All she had left that was hers, truly hers, was her coat.
She reached for it now and fingered the fabric buttons, scraps of grey and blue and brown wool she’d scavenged and painstakingly stitched by rushlight, stopping every quarter hour to move the rush further in its holder, wash the tallow from her hands, and start again.
The coat had originally had silver buttons, ten of them shining and bright down the front. She’d saved up her earnings from her apprenticeship for months to pay for it to be re-cut for her, and had been so pleased with herself for saving up for quality workmanship.
That had lasted about three months. Soon she was wishing she’d saved the money and bought a cheap and fraying second-hand coat.
She’d considered selling the coat, but it would only need to be replaced, and so instead she’d sold the buttons, wincing every time the pawnbroker’s scissors flashed, and another button tumbled off the coat.
She’d kept the coat because she’d needed something to wear—and she’d kept it as a reminder. It was a symbol of how quickly her finances could change, of how swiftly she could go from stable to destitute.
She had two shillings and thruppence in the pocket of her coat. She didn’t need to check—there was never a time when she didn’t know the exact accounting of her pockets, not since three months after she’d had the coat tailored.

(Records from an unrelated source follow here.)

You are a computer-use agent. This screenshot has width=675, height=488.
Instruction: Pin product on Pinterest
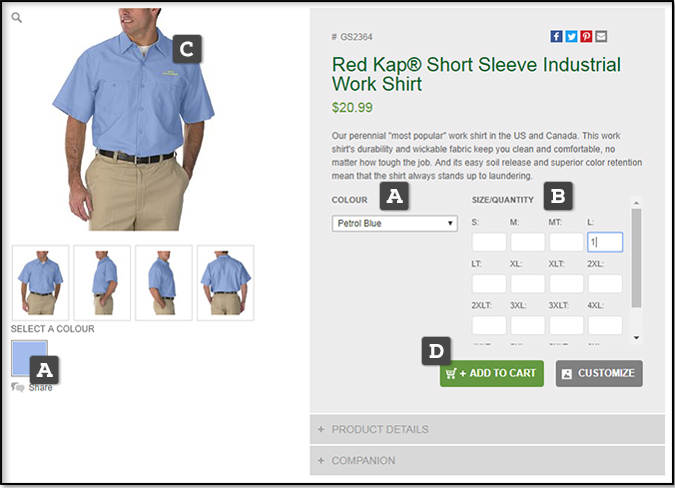click(x=586, y=37)
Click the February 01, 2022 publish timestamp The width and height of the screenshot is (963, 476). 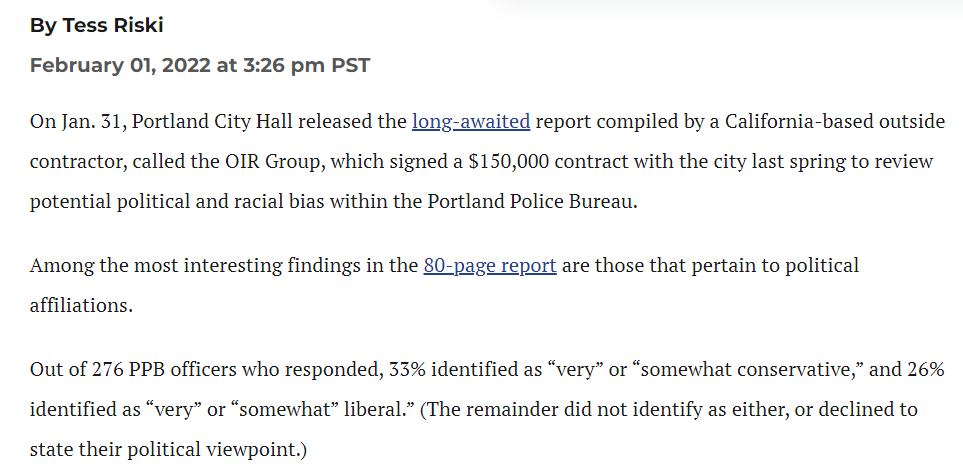pos(200,65)
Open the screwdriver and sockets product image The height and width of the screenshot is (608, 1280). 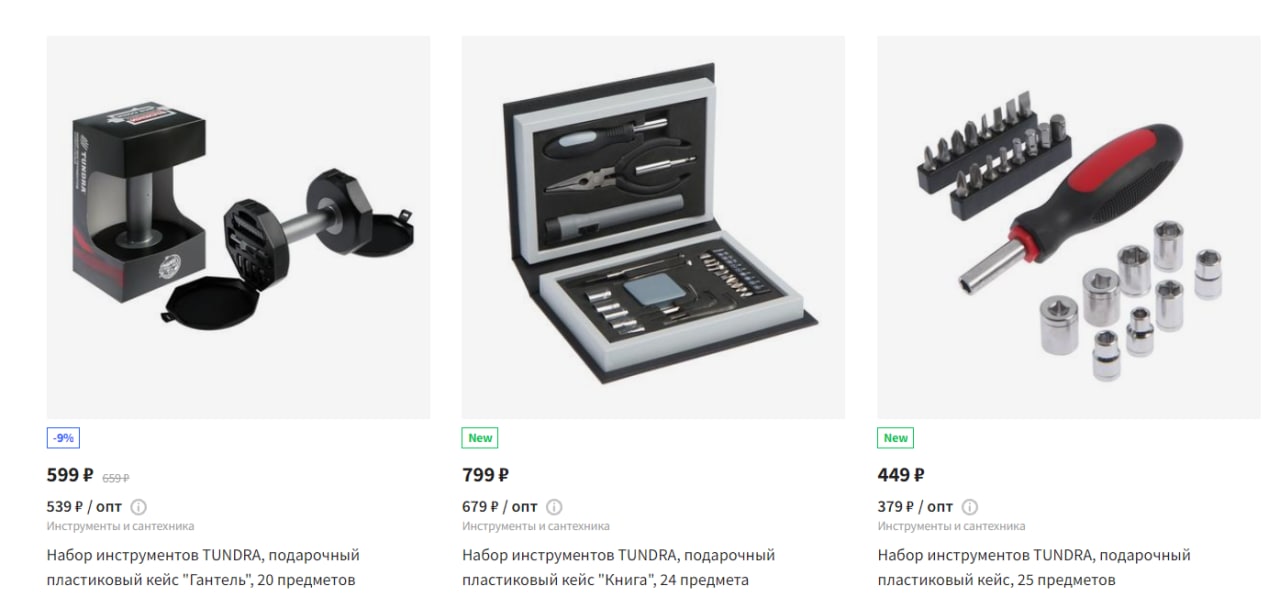click(x=1069, y=227)
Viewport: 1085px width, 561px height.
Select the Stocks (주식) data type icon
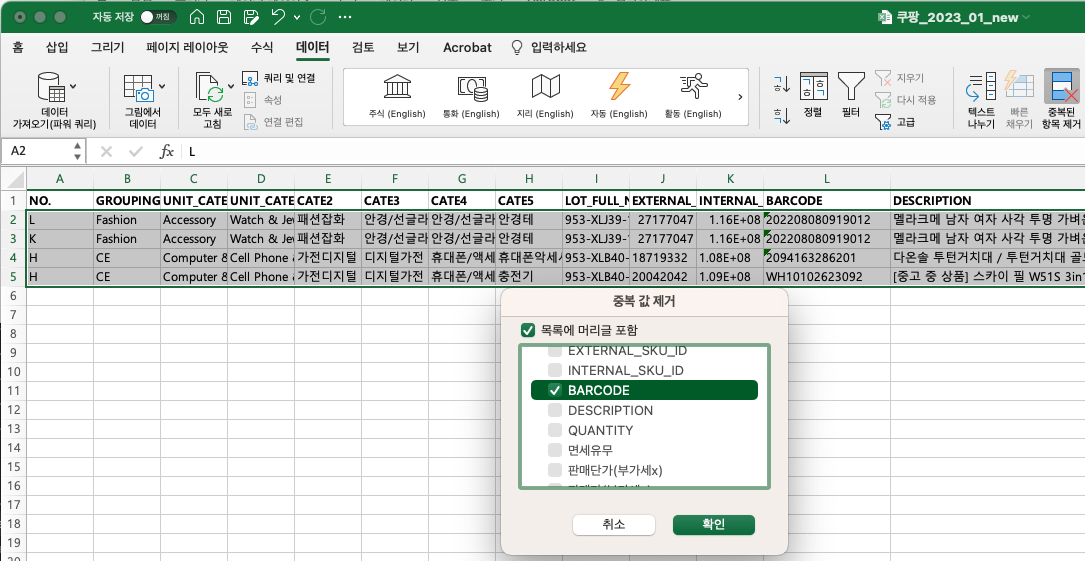(x=397, y=87)
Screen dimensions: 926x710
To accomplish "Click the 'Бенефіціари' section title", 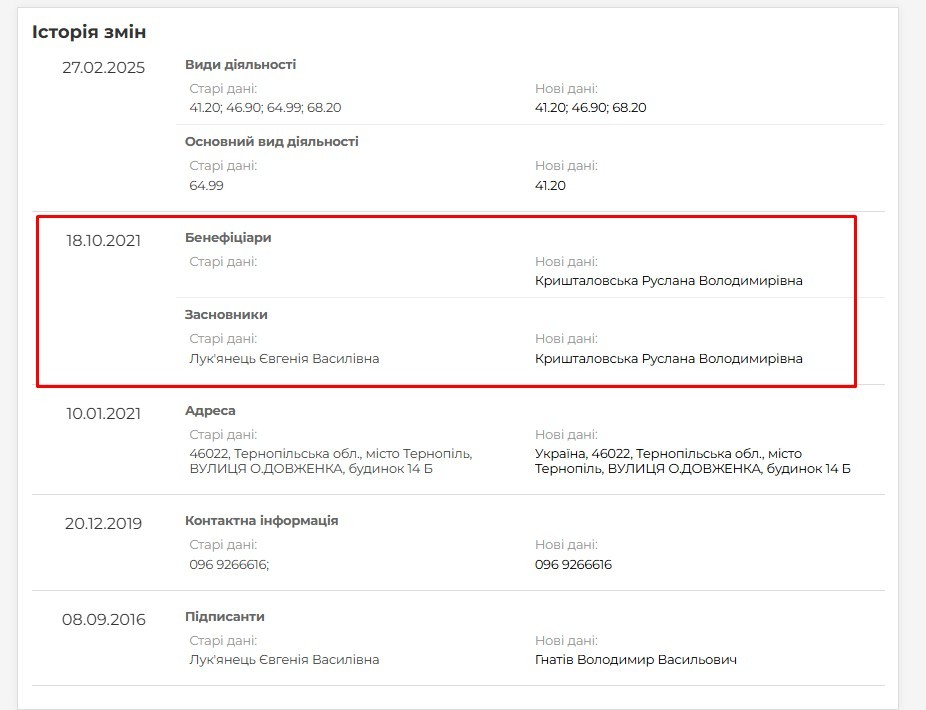I will click(x=228, y=237).
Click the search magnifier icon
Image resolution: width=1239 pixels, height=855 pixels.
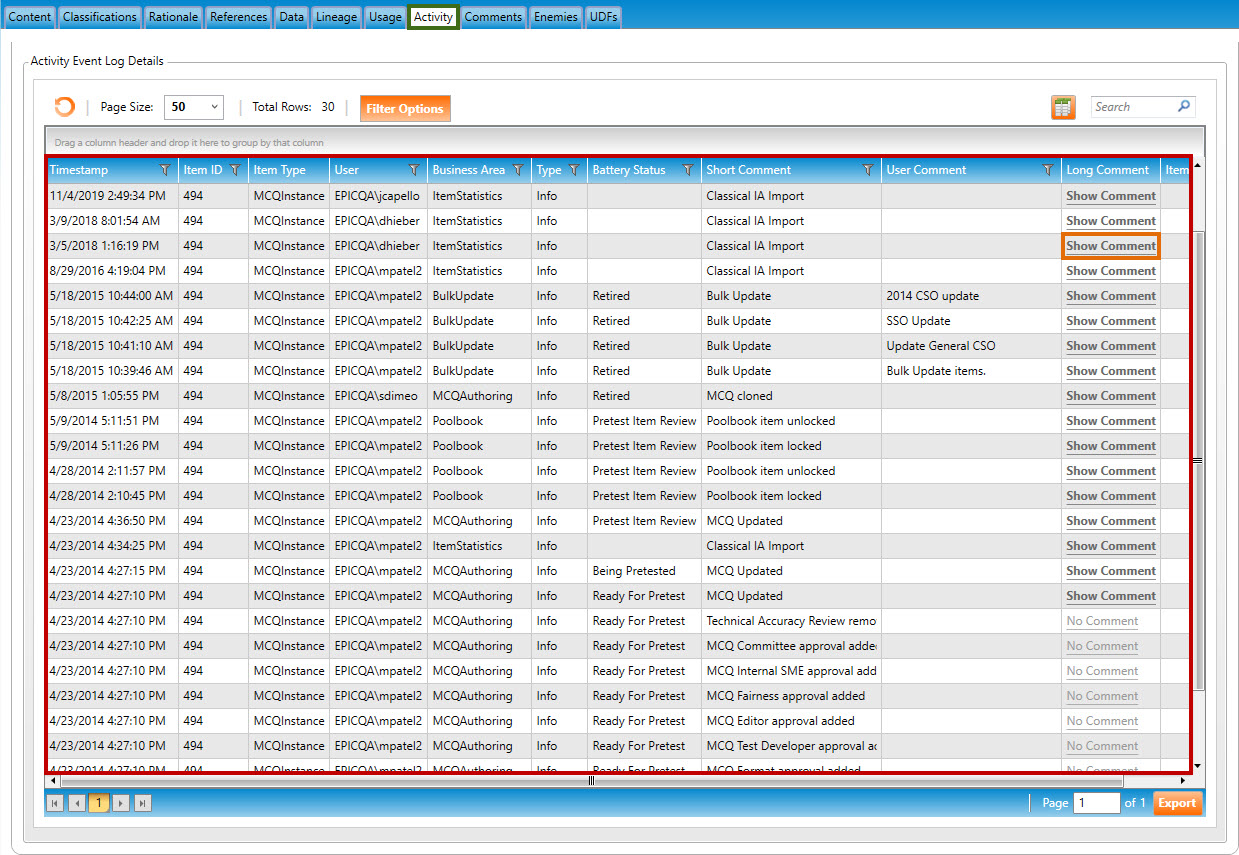click(1184, 106)
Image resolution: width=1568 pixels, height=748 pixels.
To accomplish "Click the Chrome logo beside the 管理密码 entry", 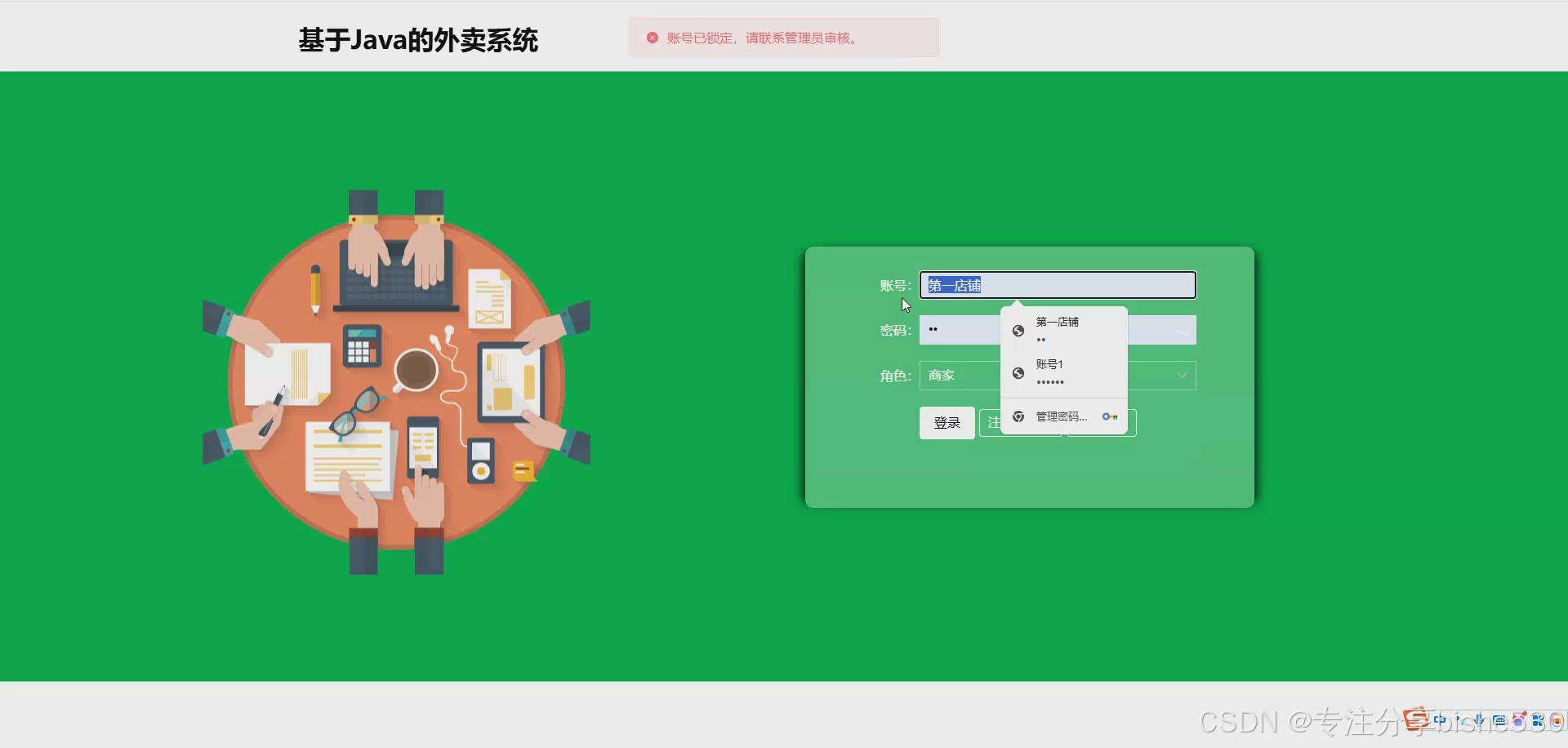I will click(x=1018, y=416).
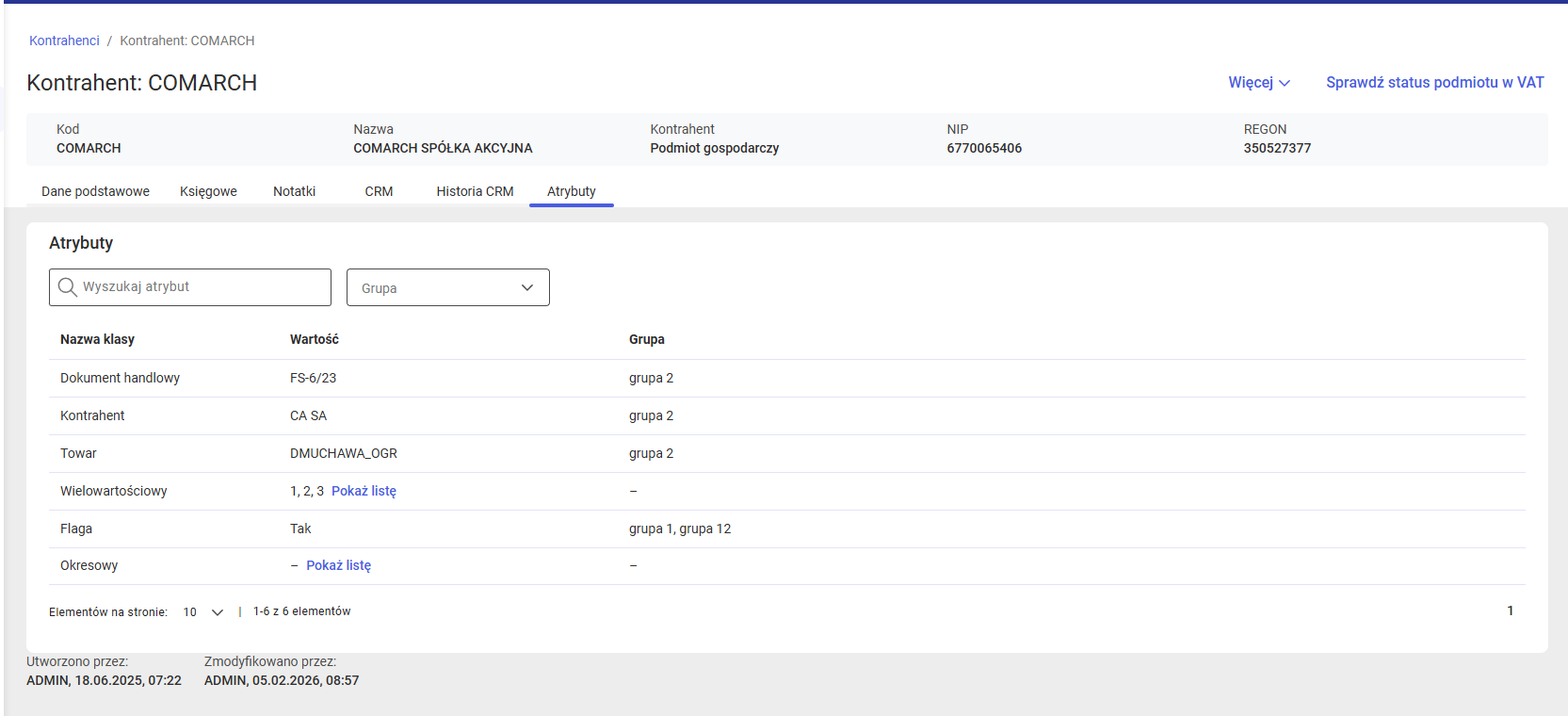Show list for Okresowy attribute
Image resolution: width=1568 pixels, height=716 pixels.
338,565
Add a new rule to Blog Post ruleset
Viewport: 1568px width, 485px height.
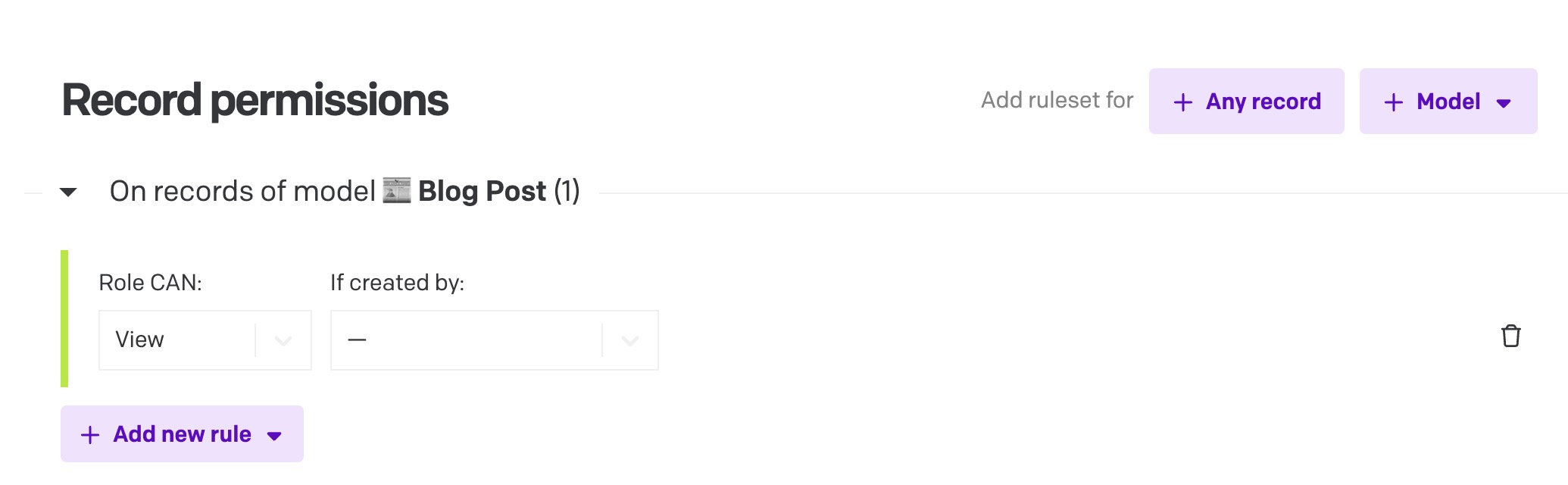pyautogui.click(x=182, y=433)
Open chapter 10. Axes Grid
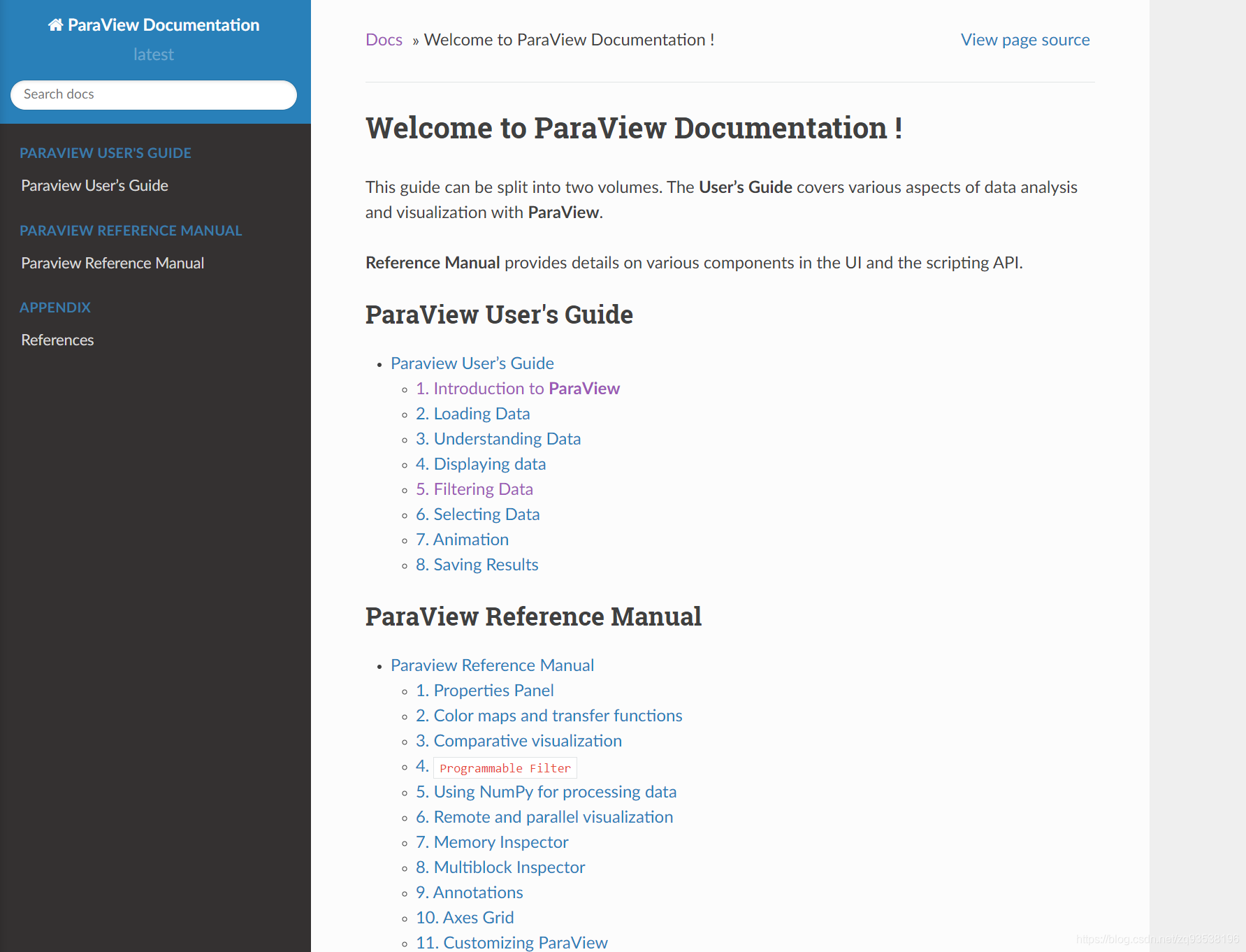Screen dimensions: 1246x952 click(464, 917)
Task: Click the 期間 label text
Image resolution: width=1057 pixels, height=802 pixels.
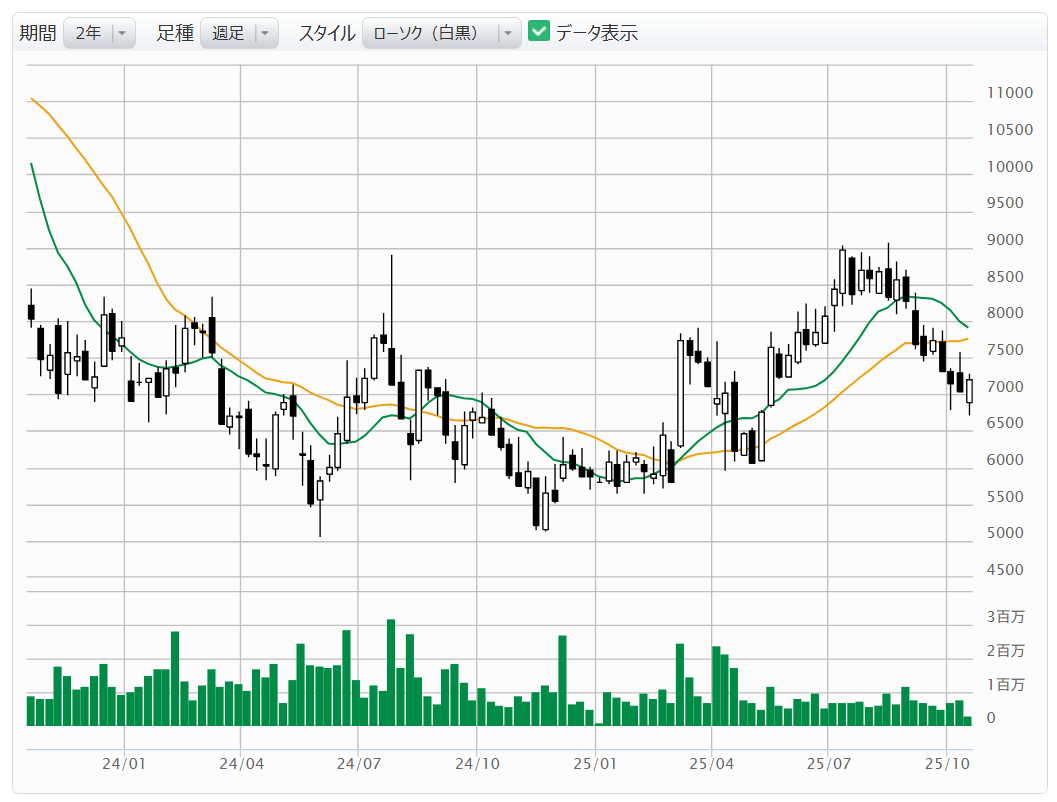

Two shillings and thruppence, and she needed to find somewhere to live. And her employer had just tried to kill her.
Panic clawed at the back of her throat as she sorted through her options. Anything that would draw Grant’s attention was out. That meant no salching, no conning her way into rich people’s homes, and certainly no selling anything he’d given her.
She poked a hand in her pocket, counting the coins in her purse, the fleeting hope that she’d misremembered cratering as she counted out two shillings and thruppence. She had few choices left to earn money, and none of them were good.
She took a shaking breath, thanked the nurse, and limped out. There weren’t any good choices, but the alternative was worse.